Task objective
Word for word, transcribe the records that follow.
*** Input for this task Section Begins ***
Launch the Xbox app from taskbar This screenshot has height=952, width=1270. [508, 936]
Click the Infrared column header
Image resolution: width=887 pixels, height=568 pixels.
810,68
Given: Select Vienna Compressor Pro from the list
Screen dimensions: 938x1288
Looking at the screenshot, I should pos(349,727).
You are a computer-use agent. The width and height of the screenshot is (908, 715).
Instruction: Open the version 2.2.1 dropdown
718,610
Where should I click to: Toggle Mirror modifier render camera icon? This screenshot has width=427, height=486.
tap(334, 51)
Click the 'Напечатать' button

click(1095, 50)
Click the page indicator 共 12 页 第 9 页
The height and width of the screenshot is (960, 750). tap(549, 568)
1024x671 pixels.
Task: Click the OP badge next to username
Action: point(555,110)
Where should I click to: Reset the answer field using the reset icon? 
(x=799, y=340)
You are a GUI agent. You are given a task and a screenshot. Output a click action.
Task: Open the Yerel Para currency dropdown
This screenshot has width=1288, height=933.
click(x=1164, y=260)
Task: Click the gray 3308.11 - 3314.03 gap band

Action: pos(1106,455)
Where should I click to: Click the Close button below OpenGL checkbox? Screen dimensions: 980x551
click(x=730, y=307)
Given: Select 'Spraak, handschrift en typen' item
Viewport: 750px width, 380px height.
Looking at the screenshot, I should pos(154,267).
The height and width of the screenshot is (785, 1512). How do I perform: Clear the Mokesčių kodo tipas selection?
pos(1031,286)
*** Input for this task Section Ends ***
Task solution
Launch the Xbox app from taskbar This screenshot has height=952, width=1270. [508, 936]
Click the Infrared column header
Image resolution: width=887 pixels, height=568 pixels.
810,68
Given: Select Vienna Compressor Pro from the list
Screen dimensions: 938x1288
Looking at the screenshot, I should pos(349,727).
You are a computer-use agent. The width and height of the screenshot is (908, 715).
Instruction: Open the version 2.2.1 dropdown
718,610
Where should I click to: Toggle Mirror modifier render camera icon? This screenshot has width=427, height=486.
tap(334, 51)
Click the 'Напечатать' button

click(1095, 50)
Click the page indicator 共 12 页 第 9 页
The height and width of the screenshot is (960, 750). tap(549, 568)
1024x671 pixels.
Task: Click the OP badge next to username
Action: point(555,110)
Where should I click to: Reset the answer field using the reset icon? 
(x=799, y=340)
You are a GUI agent. You are given a task and a screenshot. Output a click action.
Task: Open the Yerel Para currency dropdown
This screenshot has width=1288, height=933.
click(x=1164, y=260)
Task: Click the gray 3308.11 - 3314.03 gap band

Action: pos(1106,455)
Where should I click to: Click the Close button below OpenGL checkbox? Screen dimensions: 980x551
click(x=730, y=307)
Given: Select 'Spraak, handschrift en typen' item
Viewport: 750px width, 380px height.
Looking at the screenshot, I should pos(154,267).
The height and width of the screenshot is (785, 1512). How do I perform: Clear the Mokesčių kodo tipas selection?
pos(1031,286)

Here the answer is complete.